Treno o aereo non fa differenza: ecco il BIGLIETTO UNICO nel 2026 | Avranno entrambi lo stesso prezzo
Dal 2026 Trenitalia adotta prezzi dinamici per le Frecce, come gli aerei. Acquista in anticipo per risparmiare: una vera rivoluzione per i viaggiatori!
Il panorama dei viaggi in treno sta per vivere una trasformazione significativa in Italia. A partire dal 1° gennaio 2026, il sistema di pricing dinamico, già familiare ai viaggiatori aerei, entrerà a pieno regime anche per le Frecce di Trenitalia. Questa innovazione mira a ridefinire il modo in cui i biglietti vengono acquistati e venduti, introducendo una flessibilità di costo finora inedita nel settore ferroviario ad alta velocità.
Fino ad oggi, sebbene vi fossero differenze di prezzo legate alle offerte, il sistema era piuttosto rigido. Ora, il costo del biglietto dipenderà in gran parte dalla domanda: maggiore sarà la richiesta per una specifica tratta o orario, più alto sarà il prezzo. Al contrario, acquistare con largo anticipo e scegliere fasce orarie meno richieste potrebbe tradursi in un notevole risparmio. Questa strategia non solo promette di ottimizzare la capienza dei treni, ma offre anche ai passeggeri più attenti la possibilità di viaggiare a tariffe più vantaggiose.
Cosa cambia per i viaggiatori e gli obiettivi di Trenitalia
L’obiettivo principale di Trenitalia con l’introduzione di questo sistema è aumentare il tasso di riempimento delle Frecce, in particolare nelle giornate e nelle fasce orarie meno gettonate. Massimizzare i ricavi è un chiaro vantaggio per l’azienda, ma i benefici per i viaggiatori non sono da sottovalutare. La possibilità di risparmiare acquistando in anticipo o scegliendo orari meno affollati rappresenta un’opportunità significativa, soprattutto per chi ha flessibilità nelle date di viaggio.
Tuttavia, sorgono legittime preoccupazioni riguardo a possibili aumenti “selvaggi” dei prezzi durante i periodi di alta richiesta, come le festività natalizie o estive, similmente a quanto accade per i voli aerei. Il gruppo Ferrovie dello Stato rassicura che i prezzi avranno un tetto massimo che non sarà superato. Inoltre, la concorrenza, attualmente limitata a Italo e con l’ingresso previsto di operatori francesi come Sncf entro il 2026, fungerà da ulteriore garanzia per mantenere i prezzi competitivi.
È importante sottolineare che questa rivoluzione tariffaria non riguarderà i treni Intercity e regionali, i quali continuano a beneficiare di contributi pubblici e manterranno il loro sistema di prezzi tradizionale.

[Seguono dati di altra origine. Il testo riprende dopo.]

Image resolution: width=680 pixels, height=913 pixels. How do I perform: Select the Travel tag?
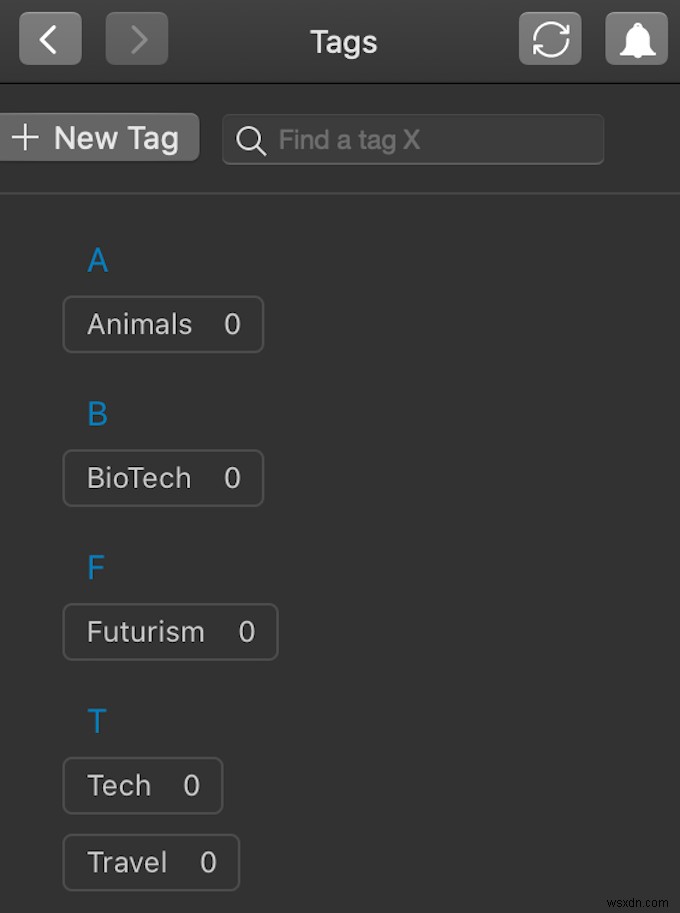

Il nuovo approccio è specificamente pensato per le Frecce, treni che operano “a mercato” e che quindi possono beneficiare di una gestione più dinamica delle tariffe.
Come funziona il sistema dinamico dei prezzi e il ruolo del software
Il ruolo del software nel funzionamento del sistema dinamico dei prezzi.
Il funzionamento del sistema dinamico dei prezzi si basa su un algoritmo sofisticato, simile a quello utilizzato nel settore aereo. In passato, la disponibilità delle offerte (Economy, Base, ecc.) era fissa indipendentemente dal giorno della settimana. Ora, la disponibilità delle tariffe scontate varierà in funzione della domanda effettiva. Questo significa che sarà più facile trovare biglietti a prezzi ridotti il martedì o il mercoledì, rispetto al venerdì o alla domenica, giorni notoriamente più richiesti.
La chiave per accedere alle migliori tariffe sarà la pianificazione anticipata. Più lontana è la data di partenza, maggiore è la probabilità di trovare un’ampia disponibilità di offerte con prezzi vantaggiosi, dato che la domanda non avrà ancora raggiunto picchi elevati. Un esempio concreto illustra bene questo principio: un biglietto Frecciarossa Bari-Milano, acquistato con un mese di anticipo per una data infrasettimanale, può costare significativamente meno rispetto allo stesso biglietto comprato a ridosso della partenza per un giorno di punta.
Dietro l’algoritmo, tuttavia, non c’è una gestione puramente automatizzata. Trenitalia assicura che un gruppo di lavoro della direzione marketing supervisionerà il software, decidendo come utilizzare al meglio le indicazioni fornite per ottimizzare sia il riempimento dei treni che l’offerta ai clienti. Questo approccio ibrido mira a bilanciare l’efficienza algoritmica con una sensibilità umana alle esigenze del mercato.